The new deduction for qualified business income should be simplified and made easily available to the 10 million Americans who report income from real estate, according to Iona Harrison, a Realtor® from Upper Marlboro, Maryland, as she testified before a public hearing held by the IRS.

“Forty percent of NAR’s membership own rental properties, so this is a huge issue for our association,” Liddiard said.

Opportunity Zones

Areas declared  Opportunity Zones, a federal program created by the Tax Cuts and Jobs Act of 2017, offer a great potential for tax savings to spur economic development in low-income, distressed areas, Liddiard said. “It’s hard to see a downside for real estate in these programs,” he said.

These benefits include deferral of federal capital gains tax on amounts reinvested into an OZ (via an “Opportunity Fund”), and potential reduction in the tax ultimately paid on those gains (if held for five years, they receive a step-up in basis of 10 percent; if held for seven, 15 percent).  In addition, gains accrued on investments while in an Opportunity Fund and invested into an OZ may be exempted from federal capital gains tax, if the investments are from a proper deferral election (reinvested capital gains that the tax is deferred on) and held for at least ten years.
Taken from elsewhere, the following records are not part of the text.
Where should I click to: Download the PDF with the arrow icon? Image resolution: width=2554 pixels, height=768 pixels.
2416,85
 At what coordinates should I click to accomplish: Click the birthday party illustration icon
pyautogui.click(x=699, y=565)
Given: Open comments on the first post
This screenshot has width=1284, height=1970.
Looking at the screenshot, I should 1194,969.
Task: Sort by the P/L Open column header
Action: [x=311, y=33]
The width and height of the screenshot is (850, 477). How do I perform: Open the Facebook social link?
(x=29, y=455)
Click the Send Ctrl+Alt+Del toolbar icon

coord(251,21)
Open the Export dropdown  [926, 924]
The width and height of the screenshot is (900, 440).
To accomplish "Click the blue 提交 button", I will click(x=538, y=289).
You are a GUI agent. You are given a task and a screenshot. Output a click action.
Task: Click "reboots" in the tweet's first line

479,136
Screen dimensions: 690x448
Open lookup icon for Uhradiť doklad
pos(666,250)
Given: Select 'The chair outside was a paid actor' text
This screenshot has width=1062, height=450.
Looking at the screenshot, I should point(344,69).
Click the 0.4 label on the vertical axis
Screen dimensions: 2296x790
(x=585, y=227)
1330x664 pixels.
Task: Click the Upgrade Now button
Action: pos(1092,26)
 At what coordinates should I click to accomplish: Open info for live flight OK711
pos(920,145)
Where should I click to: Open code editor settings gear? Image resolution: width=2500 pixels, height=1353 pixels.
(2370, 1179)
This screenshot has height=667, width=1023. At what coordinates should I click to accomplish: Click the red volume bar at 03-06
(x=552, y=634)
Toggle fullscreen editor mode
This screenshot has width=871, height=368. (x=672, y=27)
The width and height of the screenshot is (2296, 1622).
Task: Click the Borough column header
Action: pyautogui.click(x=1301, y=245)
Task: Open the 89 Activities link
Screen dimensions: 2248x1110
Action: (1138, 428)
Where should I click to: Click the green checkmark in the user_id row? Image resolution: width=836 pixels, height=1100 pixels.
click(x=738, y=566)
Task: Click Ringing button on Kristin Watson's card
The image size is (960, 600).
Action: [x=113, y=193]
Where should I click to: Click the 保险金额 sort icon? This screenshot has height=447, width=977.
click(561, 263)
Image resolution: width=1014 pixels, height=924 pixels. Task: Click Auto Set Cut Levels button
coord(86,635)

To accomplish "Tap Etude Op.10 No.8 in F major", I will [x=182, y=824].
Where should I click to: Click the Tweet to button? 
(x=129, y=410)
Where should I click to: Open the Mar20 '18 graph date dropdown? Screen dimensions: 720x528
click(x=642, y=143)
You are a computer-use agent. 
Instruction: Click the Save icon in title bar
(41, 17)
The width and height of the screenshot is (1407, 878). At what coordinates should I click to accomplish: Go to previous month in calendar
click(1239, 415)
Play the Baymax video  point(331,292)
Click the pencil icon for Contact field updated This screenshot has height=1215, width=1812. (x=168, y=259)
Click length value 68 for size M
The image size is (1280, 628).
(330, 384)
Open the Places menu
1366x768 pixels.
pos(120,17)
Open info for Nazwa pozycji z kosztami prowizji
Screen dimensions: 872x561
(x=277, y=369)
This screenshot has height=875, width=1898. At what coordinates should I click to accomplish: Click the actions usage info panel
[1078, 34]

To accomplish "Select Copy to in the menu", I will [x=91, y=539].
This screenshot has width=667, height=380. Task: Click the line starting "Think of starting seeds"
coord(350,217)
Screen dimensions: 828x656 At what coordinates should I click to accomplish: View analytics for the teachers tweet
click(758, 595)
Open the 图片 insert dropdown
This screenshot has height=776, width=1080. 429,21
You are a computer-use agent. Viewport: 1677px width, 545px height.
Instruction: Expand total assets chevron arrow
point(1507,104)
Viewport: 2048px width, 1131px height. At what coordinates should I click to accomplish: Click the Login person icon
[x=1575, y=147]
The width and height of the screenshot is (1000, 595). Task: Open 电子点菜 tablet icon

The proposed rules provide important clarifications for interested investors, including the type of gains  eligible for tax deferral (capital only), how investments into Opportunity Funds made of both capital gains proceeds and non-gains funds are treated, the overall timeline for the program, how to certify an Opportunity Fund and meet the “90 percent asset requirement” (that 90 percent of a fund’s assets be held in a OZ), and how they will determine that an Opportunity Fund has “substantially improved” a OZ business property.  Further guidance is expected on other aspects of the program, and the IRS will hold a hearing on the issue on Jan. 10, 2019.

GSE Reform

Reforming the government-sponsored enterprises continues to be reviewed, with multiple comprehensive plans being introduced, but not moving forward at this time. DeSanctis said, “Reforming Fannie Mae and Freddie Mac are complex issues that are partisan, making it difficult to get much done legislatively at this time.”

The focus has shifted instead to what could be done administratively. A new director of the Federal Housing Finance Agency is expected to take office in January and NAR will continue to work closely with the administration to ensure Realtors® priorities, such as protection of the 30-year fixed rate mortgage and an explicit government guarantee, are central to any reform discussions. The association hopes to testify on this issue later this year before the House Financial Services Committee, where there will be continued push for necessary changes that promote broad market liquidity.